History of Processor Speed and Multicore Processors

Looking back at processor history, there was a 1GHz speed processor in 2000, which doubled in speed in 2001 to 2Ghz, and topped 3GHz in 2002; however, it has been a long hiatus from seeing processor speed increasing at that rate. In 2008 processor clock speeds were only just approaching 4Ghz. In fact, when clock speed stopped increasing, so did manufacturer marketing the speed of processors; speed was replaced by various measures of instructions per second.2 Power consumption, heat dissipation, and memory latency are just some of the plethora of limiting factors halting pure CPU clock-speed increases. Another technique for improving CPU performance had to be found in order to keep pace with consumer demand.

The limit of pure clock-speed scaling wasn’t a surprise to this industry as a whole, and Intel engineers, who first published an article in the October 1989 issue of IEEE Spectrum (“Microprocessors Circa 2000”3) predicted the use of multicore processor architecture to improve the end-user experience when using PCs. Intel delivered on their promise in 2005, as did competing processor companies, and it is almost certain that any computer bought today has multiple cores built into each microprocessor chip, and for the lucky few, multiple microprocessor chips built into the motherboard. Rather than straight improvement in processor clock speed, there are now more processor cores to do the work. Intel in their whitepaper “Intel Multi-Core Processor Architecture Development Backgrounder”4 clearly defines in an understandable way what “multicore processors” consist of:

Explained most simply, multi-core processor architecture entails silicon design engineers placing two or more Intel Pentium processor-based “execution cores,” or computational engines, within a single processor. This multi-core processor plugs directly into a single processor socket, but the operating system perceives each of its execution cores as a discrete logical processor with all the associated execution resources.

The idea behind this implementation of the chip’s internal architecture is in essence a “divide and conquer” strategy. In other words, by divvying up the computational work performed by the single Pentium microprocessor core in traditional microprocessors and spreading it over multiple execution cores, a multi-core processor can perform more work within a given clock cycle. Thus, it is designed to deliver a better overall user experience. To enable this improvement, the software running on the platform must be written such that it can spread its workload across multiple execution cores. This functionality is called thread-level parallelism or “threading.” Applications and operating systems (such as Microsoft Windows XP) that are written to support it are referred to as “threaded” or “multi-threaded.”

The final sentence of this quote is important: “Applications and operating systems...that are written to support it...” Although the operating system running code almost certainly supports multi-threading, not all applications are coded in a fashion that fully exploits that ability. In fact, the current use of multi-threading in applications is to improve the perceived performance of an application, rather than actual performance in most cases—a subtle distinction to be explored shortly.
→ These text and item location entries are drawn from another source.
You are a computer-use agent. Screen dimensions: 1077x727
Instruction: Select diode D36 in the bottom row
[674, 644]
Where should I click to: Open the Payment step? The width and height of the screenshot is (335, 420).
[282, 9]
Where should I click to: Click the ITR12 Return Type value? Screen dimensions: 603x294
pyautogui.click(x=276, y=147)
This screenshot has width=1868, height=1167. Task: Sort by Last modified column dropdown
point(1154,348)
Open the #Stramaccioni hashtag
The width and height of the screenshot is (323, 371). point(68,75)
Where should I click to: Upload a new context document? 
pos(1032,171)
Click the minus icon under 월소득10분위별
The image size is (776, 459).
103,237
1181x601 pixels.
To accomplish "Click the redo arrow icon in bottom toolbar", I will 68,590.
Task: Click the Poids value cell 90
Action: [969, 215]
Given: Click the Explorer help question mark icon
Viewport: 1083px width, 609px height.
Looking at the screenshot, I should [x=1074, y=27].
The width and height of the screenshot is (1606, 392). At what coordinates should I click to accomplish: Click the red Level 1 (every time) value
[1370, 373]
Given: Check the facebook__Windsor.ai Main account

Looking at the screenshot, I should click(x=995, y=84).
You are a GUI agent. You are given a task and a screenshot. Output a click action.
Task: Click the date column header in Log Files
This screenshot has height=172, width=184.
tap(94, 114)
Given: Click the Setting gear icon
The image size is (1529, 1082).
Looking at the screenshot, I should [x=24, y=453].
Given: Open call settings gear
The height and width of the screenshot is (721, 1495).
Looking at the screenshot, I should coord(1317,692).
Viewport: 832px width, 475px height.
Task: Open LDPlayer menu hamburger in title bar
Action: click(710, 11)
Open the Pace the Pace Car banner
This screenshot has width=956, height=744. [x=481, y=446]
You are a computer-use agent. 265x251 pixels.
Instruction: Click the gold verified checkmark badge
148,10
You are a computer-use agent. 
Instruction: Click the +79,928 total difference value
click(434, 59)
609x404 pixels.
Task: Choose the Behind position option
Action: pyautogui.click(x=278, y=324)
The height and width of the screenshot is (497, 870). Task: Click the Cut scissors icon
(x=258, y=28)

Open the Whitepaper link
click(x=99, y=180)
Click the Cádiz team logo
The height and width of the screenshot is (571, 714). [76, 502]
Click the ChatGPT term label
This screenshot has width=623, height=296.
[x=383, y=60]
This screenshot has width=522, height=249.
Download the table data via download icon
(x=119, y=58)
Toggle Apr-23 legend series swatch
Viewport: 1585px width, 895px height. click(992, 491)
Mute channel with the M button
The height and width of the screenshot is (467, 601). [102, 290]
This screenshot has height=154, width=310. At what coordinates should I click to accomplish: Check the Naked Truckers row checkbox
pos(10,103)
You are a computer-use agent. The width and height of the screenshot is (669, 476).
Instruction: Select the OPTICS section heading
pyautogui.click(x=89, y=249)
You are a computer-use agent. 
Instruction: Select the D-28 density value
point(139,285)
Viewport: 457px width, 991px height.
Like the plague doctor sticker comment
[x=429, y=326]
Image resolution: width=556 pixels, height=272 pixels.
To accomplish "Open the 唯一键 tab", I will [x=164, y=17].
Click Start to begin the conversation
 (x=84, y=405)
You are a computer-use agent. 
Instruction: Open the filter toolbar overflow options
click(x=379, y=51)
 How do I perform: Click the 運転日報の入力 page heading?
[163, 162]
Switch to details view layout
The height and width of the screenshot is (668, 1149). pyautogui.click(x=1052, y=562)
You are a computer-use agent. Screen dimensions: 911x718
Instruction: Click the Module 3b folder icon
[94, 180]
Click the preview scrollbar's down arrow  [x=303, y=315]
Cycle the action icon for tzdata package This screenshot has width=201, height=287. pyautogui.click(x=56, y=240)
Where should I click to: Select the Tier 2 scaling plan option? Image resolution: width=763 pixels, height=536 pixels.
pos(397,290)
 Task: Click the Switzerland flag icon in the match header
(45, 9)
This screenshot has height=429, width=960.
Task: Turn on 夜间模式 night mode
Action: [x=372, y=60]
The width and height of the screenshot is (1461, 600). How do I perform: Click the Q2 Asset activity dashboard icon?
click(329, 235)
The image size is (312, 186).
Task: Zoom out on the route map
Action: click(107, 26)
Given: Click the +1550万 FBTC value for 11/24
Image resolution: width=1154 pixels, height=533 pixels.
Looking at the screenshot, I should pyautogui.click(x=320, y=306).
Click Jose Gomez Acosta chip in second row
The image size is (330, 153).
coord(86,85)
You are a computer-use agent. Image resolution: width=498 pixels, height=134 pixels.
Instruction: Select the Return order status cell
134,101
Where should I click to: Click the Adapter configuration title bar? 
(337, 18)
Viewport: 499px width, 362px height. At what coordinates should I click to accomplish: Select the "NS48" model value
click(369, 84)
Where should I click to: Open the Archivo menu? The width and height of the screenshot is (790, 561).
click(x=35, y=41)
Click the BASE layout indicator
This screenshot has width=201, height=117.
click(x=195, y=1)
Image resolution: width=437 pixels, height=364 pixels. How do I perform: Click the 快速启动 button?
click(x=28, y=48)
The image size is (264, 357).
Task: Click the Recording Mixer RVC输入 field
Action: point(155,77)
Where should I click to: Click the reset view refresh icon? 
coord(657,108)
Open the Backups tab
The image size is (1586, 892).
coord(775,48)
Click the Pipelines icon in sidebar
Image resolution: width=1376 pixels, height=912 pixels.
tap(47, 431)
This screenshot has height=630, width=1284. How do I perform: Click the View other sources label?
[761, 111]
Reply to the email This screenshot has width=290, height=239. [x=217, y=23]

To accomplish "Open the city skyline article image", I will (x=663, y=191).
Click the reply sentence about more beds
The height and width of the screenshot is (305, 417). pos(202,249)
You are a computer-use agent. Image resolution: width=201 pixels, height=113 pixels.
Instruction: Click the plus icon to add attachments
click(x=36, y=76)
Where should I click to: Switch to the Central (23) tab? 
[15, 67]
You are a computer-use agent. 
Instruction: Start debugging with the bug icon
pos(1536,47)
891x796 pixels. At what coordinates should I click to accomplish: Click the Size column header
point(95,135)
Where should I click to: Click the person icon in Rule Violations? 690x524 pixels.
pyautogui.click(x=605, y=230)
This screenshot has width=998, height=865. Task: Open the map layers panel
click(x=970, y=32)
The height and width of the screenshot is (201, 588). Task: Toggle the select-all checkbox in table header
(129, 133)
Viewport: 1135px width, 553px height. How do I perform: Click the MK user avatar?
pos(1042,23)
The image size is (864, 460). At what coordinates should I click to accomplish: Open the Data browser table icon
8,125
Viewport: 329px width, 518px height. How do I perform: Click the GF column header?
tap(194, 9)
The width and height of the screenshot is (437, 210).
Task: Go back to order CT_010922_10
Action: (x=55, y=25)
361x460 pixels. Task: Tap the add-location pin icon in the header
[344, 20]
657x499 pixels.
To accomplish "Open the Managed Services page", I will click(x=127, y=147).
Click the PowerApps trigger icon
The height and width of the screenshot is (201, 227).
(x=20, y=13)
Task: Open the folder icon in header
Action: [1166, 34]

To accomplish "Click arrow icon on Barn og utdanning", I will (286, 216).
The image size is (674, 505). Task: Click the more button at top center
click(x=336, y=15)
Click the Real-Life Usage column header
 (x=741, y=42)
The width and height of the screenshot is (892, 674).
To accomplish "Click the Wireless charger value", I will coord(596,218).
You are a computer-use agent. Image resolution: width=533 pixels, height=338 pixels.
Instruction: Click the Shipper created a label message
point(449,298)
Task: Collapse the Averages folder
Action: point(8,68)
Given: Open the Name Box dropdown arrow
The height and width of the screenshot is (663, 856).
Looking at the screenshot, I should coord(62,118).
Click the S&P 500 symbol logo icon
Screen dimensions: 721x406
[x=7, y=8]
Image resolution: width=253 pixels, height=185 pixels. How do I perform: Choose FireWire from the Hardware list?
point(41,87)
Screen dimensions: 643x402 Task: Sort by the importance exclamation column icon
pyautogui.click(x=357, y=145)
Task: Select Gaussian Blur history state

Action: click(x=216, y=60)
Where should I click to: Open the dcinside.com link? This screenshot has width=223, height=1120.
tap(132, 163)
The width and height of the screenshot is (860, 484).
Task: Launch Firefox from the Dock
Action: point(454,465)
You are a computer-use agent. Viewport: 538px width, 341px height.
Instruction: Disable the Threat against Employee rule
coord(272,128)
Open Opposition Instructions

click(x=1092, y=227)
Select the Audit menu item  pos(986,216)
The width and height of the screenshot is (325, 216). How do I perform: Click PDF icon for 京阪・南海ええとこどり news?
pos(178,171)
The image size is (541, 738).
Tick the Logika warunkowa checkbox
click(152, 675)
Multi-Threading Versus Code Parallelism

Multi-threading is about programming a specific number of threads to deal with specific operations. Parallel programming is detecting the number of processors and splitting the work of a particular operation across those known CPUs (processor times cores). Splitting work in applications across multiple threads does introduce a form of concurrency into applications; however, multi-threading doesn’t natively offer computational performance improvement (in most cases) and comes at a high price in code complexity when built using current programming paradigms.

The parallel programming goal is to make sure applications take advantage of multiple cores for improving computational performance and continue to improve performance as more cores are added over time. This doesn’t simply occur by making applications multi-threaded. In fact, badly implemented threading code can hurt performance. True code parallelism offers the same benefits as multi-threading offers, but in a way that aims to improve computational performance of applications, whilst safeguarding against common concurrency defects and issues.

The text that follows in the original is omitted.